### The task
Filter the entries below, keeping only lines with the word "agent".

(Recorded data)
+ + + + +

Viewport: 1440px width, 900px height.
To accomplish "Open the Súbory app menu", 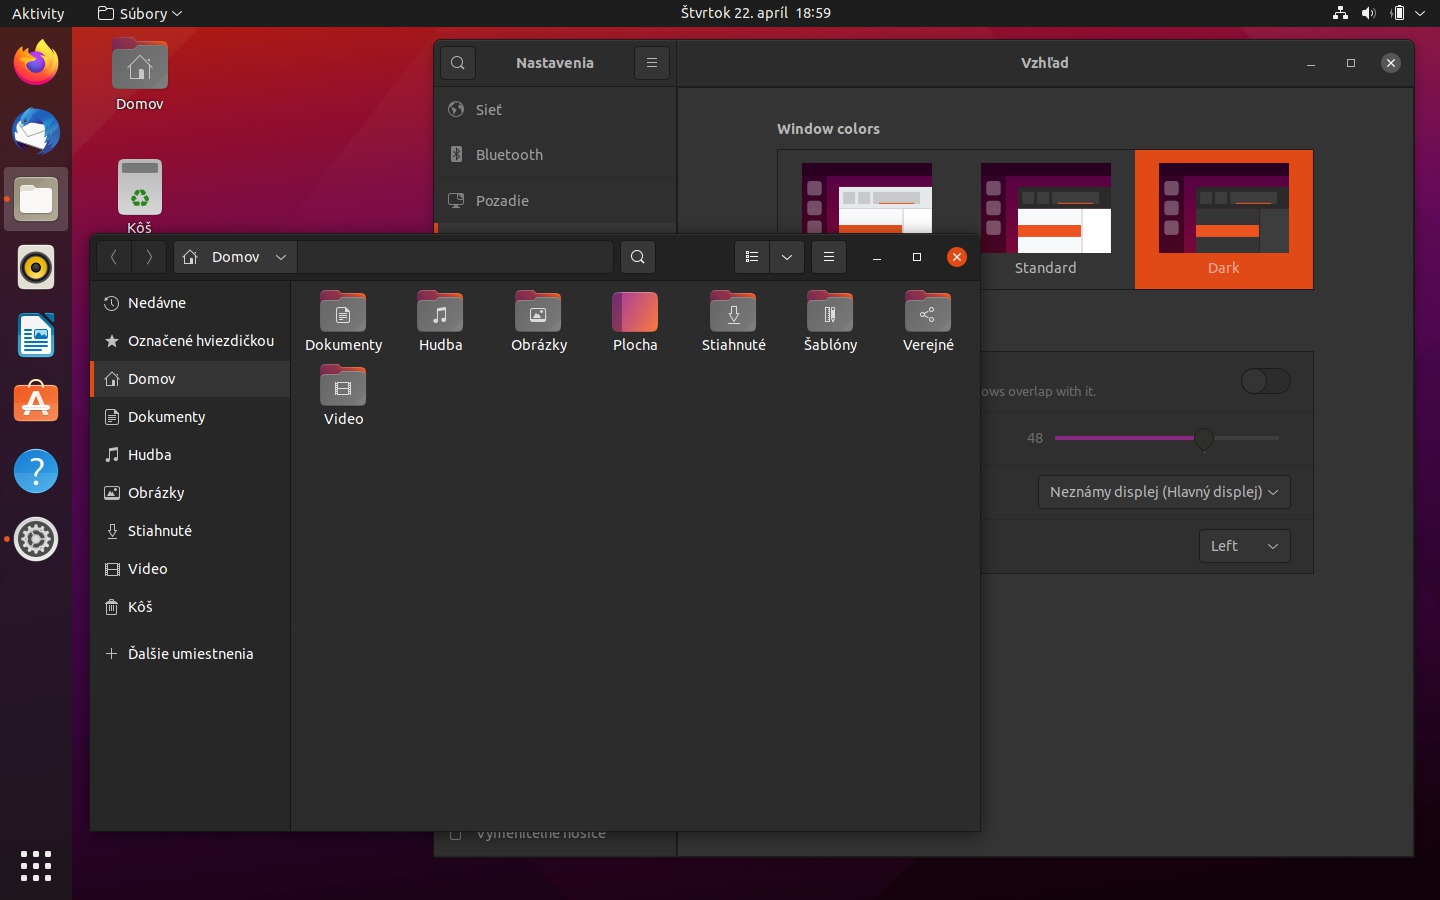I will 140,13.
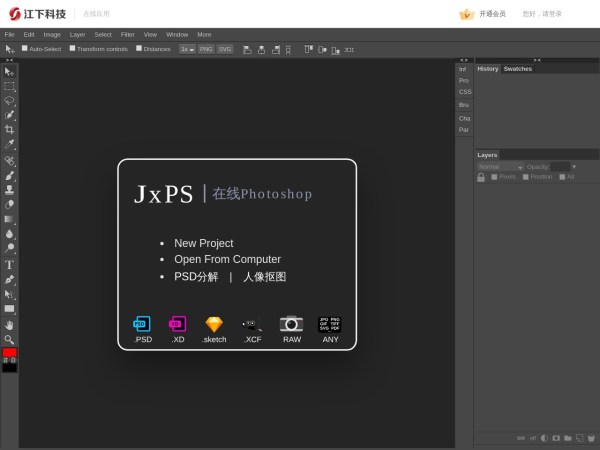Click the New Project link

tap(203, 243)
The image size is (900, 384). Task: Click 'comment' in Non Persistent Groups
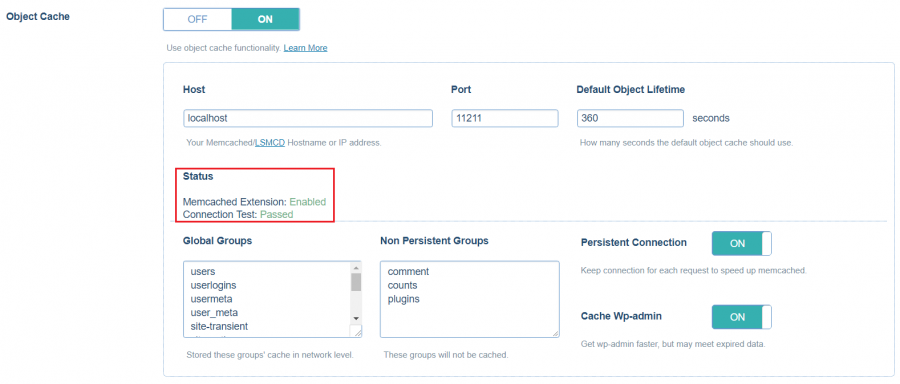point(408,271)
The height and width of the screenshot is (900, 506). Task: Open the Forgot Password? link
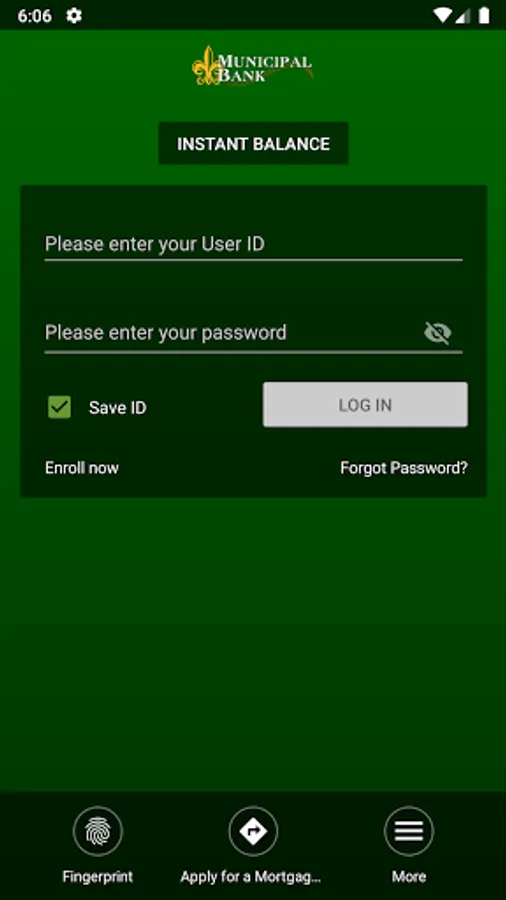[404, 468]
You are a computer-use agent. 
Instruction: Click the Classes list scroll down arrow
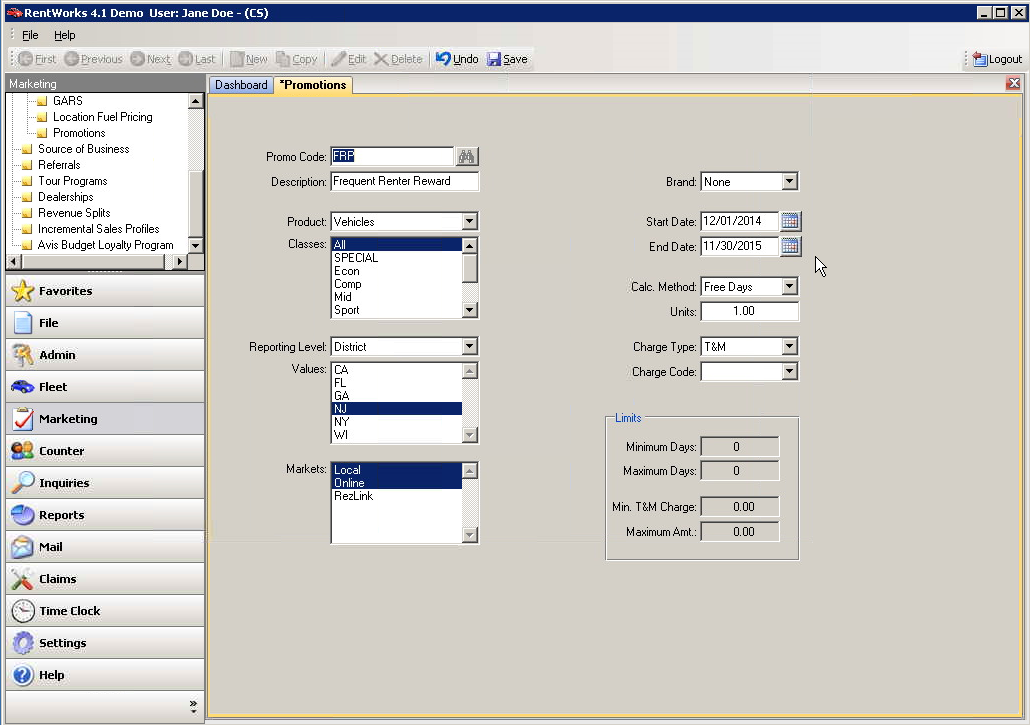[x=469, y=310]

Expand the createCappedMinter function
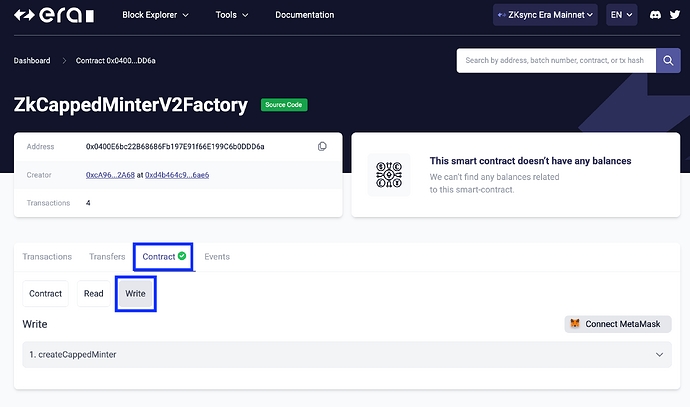click(345, 355)
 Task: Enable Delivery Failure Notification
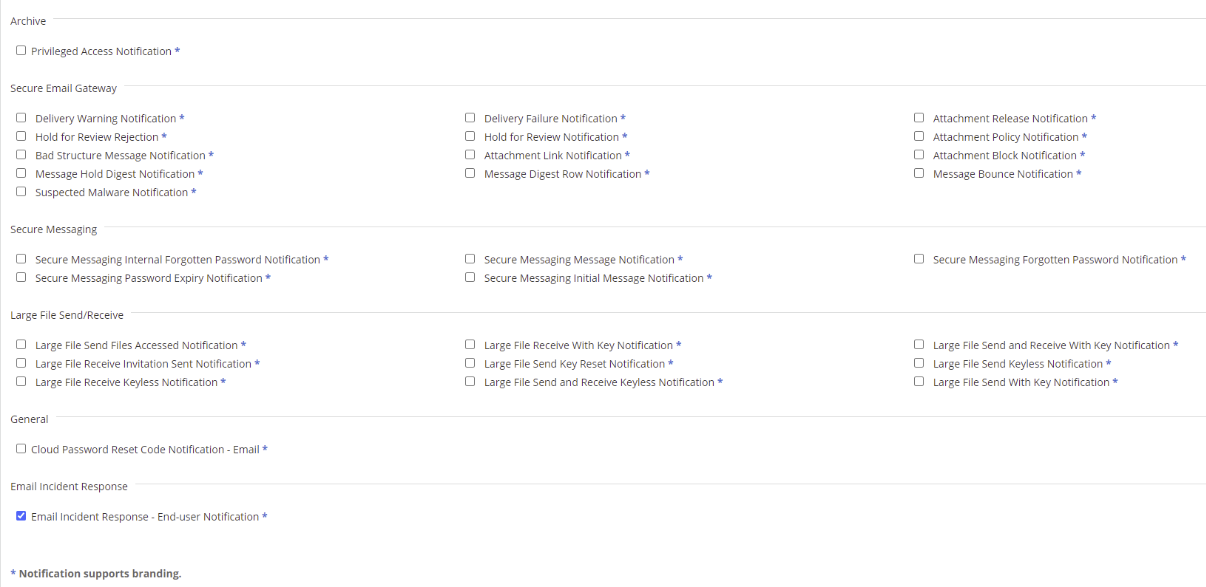pos(470,118)
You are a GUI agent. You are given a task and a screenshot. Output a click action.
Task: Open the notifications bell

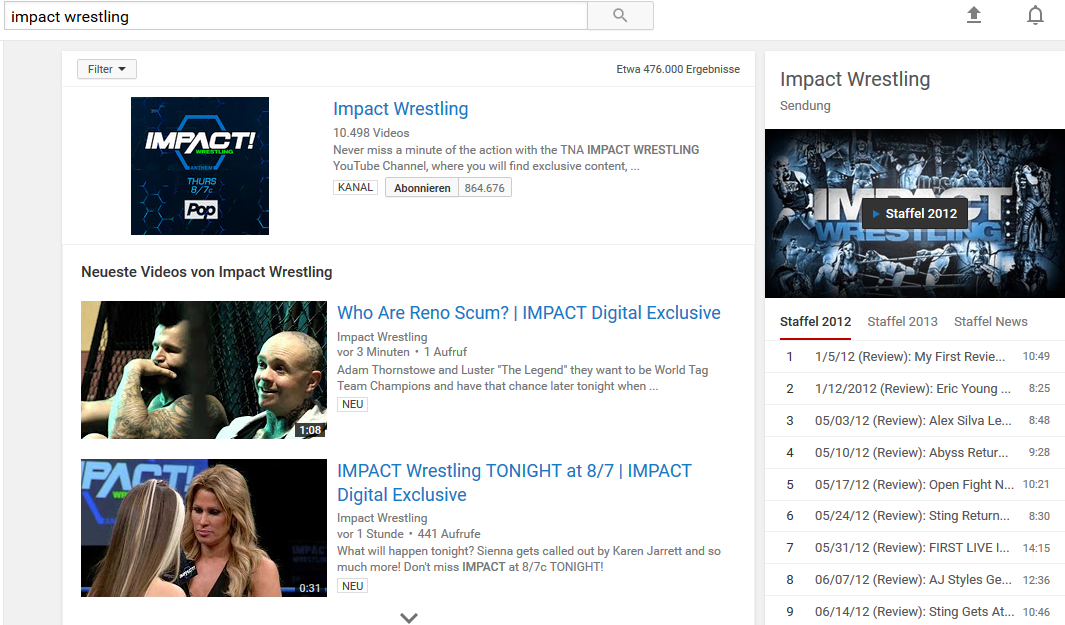click(x=1035, y=16)
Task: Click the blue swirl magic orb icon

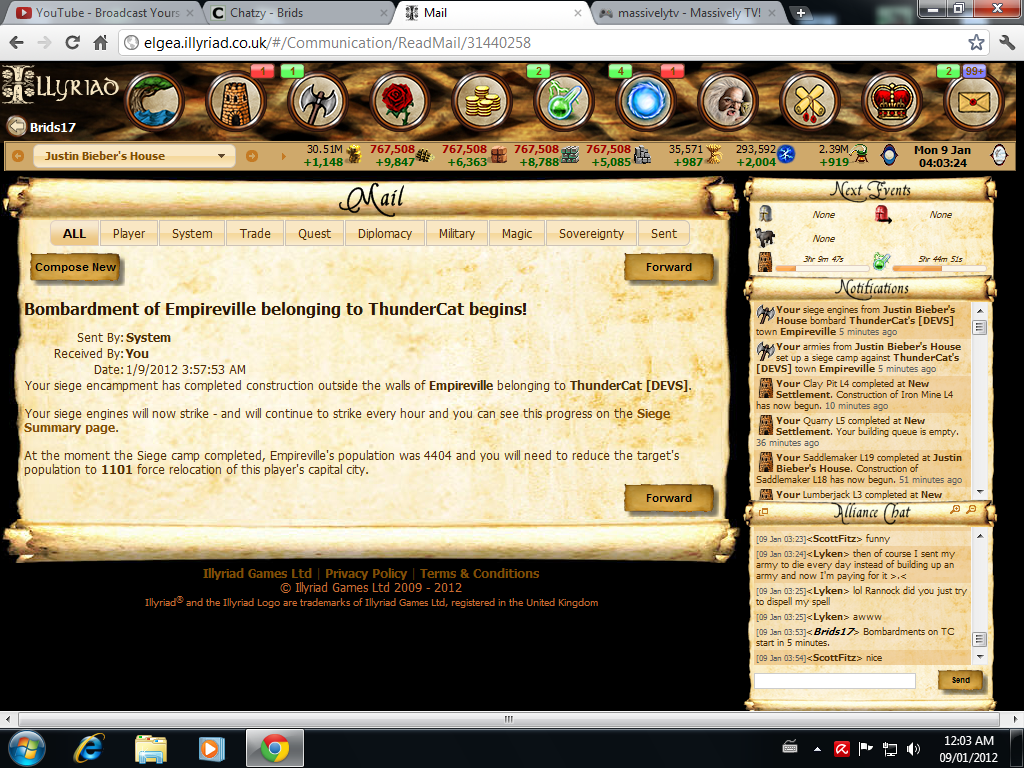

+ + + + +

### Final answer
You are a computer-use agent. 
You are a GUI agent. You are given a task and a screenshot. Output a click action.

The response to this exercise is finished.